* _Data for review_:

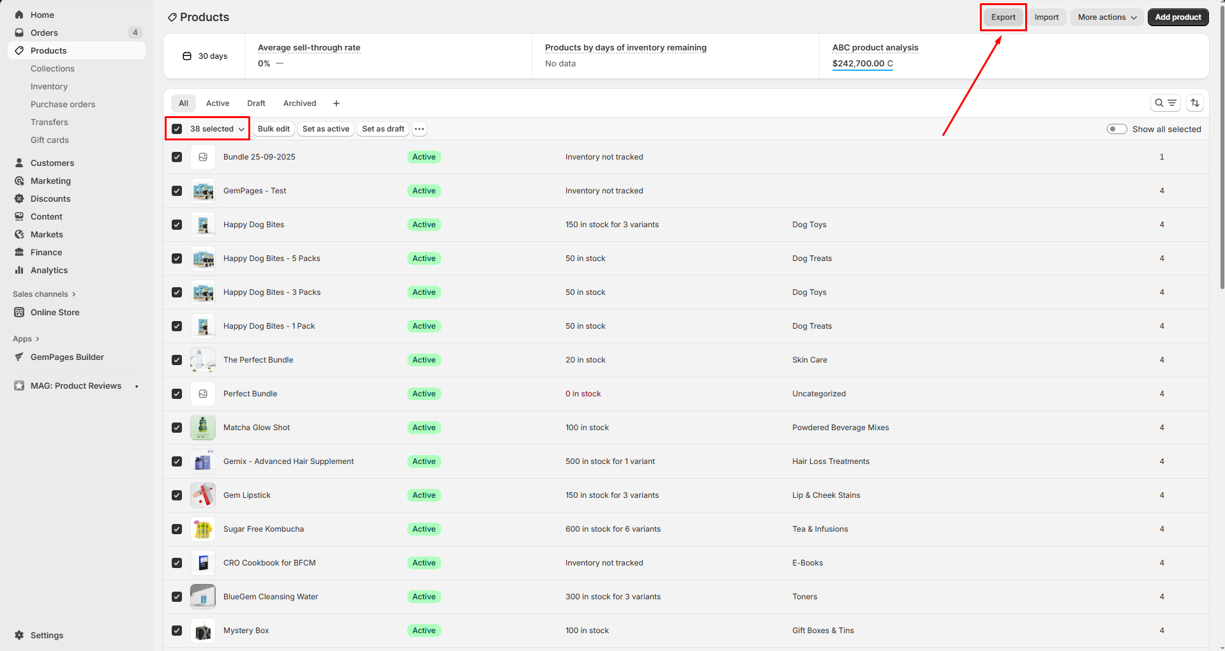Open the 38 selected dropdown
Image resolution: width=1225 pixels, height=651 pixels.
(x=217, y=129)
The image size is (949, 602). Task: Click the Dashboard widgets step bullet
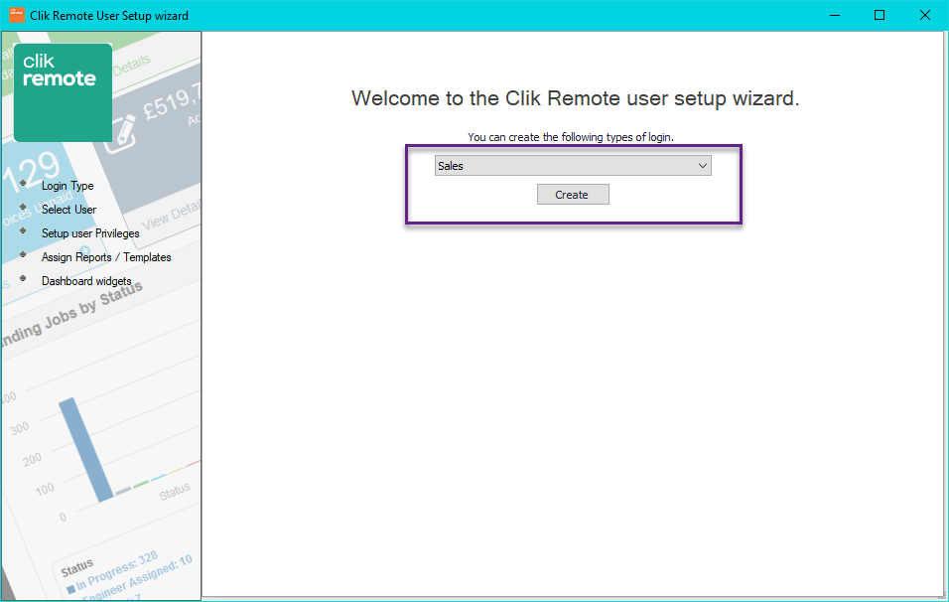(x=23, y=280)
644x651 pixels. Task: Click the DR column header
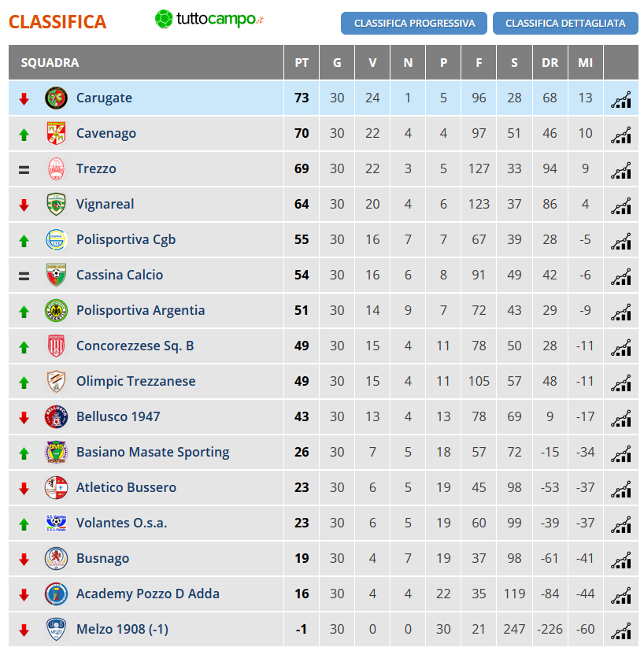tap(550, 63)
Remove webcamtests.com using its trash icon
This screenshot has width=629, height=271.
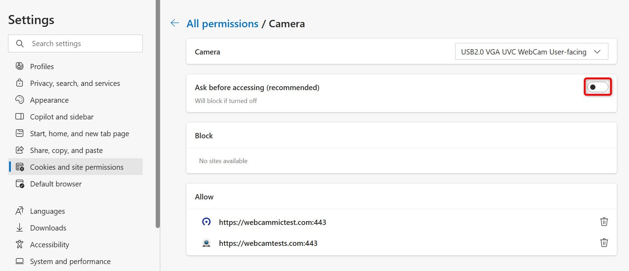point(604,243)
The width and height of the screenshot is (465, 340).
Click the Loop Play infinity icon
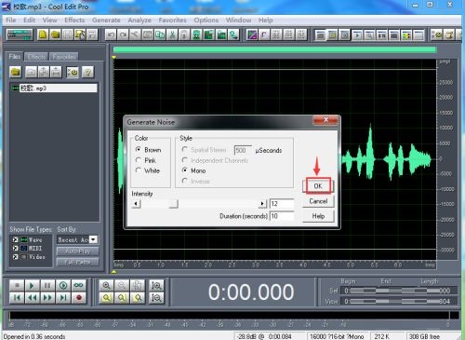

* _What this task involves_:
The expected answer is a copy of each line in the listing above that contains "icon".

* _Answer section_:
Remove webcamtests.com using its trash icon
Click the Loop Play infinity icon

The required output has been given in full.